Copy word for word the passage of the forum reply on HOD and machine cores, from "That said, since" to "slots per node ?".

** START Selection **

Re: How to make HOD apply more than one core on each machine?

Posted by Hemanth Yamijala <yh...@gmail.com>.

Song,

>     HOD is good, and can manage a large virtual cluster on a huge physical
> cluster. but the problem is, it doesnt apply more than one core for each
> machine, and I have already recieved complaint from our admin!
>

I assume what you want is the Map/Reduce cluster that is started by
HOD to use more than core on each machine. You can configure this in
the gridservice-mapred section, setting the property server-params.
For example, if you want to configure 4 map and 2 reduce slots per
node, you can say:

[gridservice-mapred]
server-params =
mapred.tasktracker.map.tasks.maximum=4,mapred.tasktracker.reduce.tasks.maximum=2,

That said, since you have not specified any values for these
parameters, Hadoop's defaults should be picked up, and they default to
2 map and 2 reduce slots. Hence, it should already be using more than
one core. Are you seeing that the JobTracker administration page is
not showing multiple map and reduce slots per node ?

** END Selection **
** START Information shown **

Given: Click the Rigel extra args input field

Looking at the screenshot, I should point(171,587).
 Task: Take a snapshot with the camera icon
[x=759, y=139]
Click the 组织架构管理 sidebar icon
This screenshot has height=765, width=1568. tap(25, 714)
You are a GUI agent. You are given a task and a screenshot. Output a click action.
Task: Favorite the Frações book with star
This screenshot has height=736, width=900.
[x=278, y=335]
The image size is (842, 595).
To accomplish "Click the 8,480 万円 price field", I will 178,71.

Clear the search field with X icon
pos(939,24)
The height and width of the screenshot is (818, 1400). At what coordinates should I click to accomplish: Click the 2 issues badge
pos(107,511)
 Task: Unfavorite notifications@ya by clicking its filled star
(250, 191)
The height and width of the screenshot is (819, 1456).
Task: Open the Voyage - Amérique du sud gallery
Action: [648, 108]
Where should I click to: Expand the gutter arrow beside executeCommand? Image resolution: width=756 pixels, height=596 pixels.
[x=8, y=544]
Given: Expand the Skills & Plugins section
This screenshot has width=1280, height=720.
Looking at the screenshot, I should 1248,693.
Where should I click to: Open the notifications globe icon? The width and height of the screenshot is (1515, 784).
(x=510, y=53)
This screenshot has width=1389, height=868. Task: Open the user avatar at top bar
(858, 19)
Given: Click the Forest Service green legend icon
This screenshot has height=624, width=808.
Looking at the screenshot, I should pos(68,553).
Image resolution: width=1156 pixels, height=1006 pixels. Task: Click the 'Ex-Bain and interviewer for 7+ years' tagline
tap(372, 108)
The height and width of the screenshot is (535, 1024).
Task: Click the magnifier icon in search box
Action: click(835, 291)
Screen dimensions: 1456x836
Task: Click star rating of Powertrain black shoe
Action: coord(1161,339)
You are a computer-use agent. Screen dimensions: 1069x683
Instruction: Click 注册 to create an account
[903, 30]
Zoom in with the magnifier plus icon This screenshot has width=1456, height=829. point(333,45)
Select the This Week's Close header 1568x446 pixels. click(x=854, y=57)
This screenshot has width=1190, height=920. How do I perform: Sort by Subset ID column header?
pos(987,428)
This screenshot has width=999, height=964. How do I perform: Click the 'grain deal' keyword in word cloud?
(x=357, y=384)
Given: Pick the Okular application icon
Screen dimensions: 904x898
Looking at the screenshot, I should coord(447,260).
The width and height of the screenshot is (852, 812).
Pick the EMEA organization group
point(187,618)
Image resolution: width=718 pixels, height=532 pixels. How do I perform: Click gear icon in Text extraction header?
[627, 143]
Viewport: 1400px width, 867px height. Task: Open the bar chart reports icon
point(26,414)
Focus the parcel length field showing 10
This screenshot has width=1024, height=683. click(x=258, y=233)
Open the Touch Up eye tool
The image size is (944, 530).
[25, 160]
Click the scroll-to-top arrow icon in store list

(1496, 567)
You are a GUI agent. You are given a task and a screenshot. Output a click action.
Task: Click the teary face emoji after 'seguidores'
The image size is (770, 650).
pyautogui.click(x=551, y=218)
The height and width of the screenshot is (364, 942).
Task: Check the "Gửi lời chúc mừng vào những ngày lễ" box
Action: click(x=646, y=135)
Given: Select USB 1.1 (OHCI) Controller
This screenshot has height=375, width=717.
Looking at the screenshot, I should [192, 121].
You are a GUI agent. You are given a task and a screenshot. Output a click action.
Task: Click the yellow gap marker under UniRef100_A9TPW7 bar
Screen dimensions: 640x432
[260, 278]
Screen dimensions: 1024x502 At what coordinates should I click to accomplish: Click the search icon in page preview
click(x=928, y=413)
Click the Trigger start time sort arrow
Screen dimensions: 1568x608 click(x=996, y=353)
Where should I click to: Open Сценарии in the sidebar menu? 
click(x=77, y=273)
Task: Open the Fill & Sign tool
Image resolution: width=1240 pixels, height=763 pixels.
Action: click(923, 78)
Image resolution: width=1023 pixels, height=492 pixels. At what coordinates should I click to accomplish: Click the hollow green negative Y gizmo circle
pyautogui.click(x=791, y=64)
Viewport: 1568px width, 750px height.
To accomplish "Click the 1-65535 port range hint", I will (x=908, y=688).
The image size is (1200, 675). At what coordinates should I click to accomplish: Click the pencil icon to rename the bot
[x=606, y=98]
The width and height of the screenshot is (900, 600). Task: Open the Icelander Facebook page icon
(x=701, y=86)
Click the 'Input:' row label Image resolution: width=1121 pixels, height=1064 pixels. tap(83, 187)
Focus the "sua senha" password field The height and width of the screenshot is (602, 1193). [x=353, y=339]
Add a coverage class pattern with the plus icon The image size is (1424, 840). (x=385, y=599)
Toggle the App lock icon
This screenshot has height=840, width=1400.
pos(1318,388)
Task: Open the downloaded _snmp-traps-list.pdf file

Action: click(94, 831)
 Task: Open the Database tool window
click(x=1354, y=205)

** END Information shown **

Exercise result -
That said, since you have not specified any values for these
parameters, Hadoop's defaults should be picked up, and they default to
2 map and 2 reduce slots. Hence, it should already be using more than
one core. Are you seeing that the JobTracker administration page is
not showing multiple map and reduce slots per node ?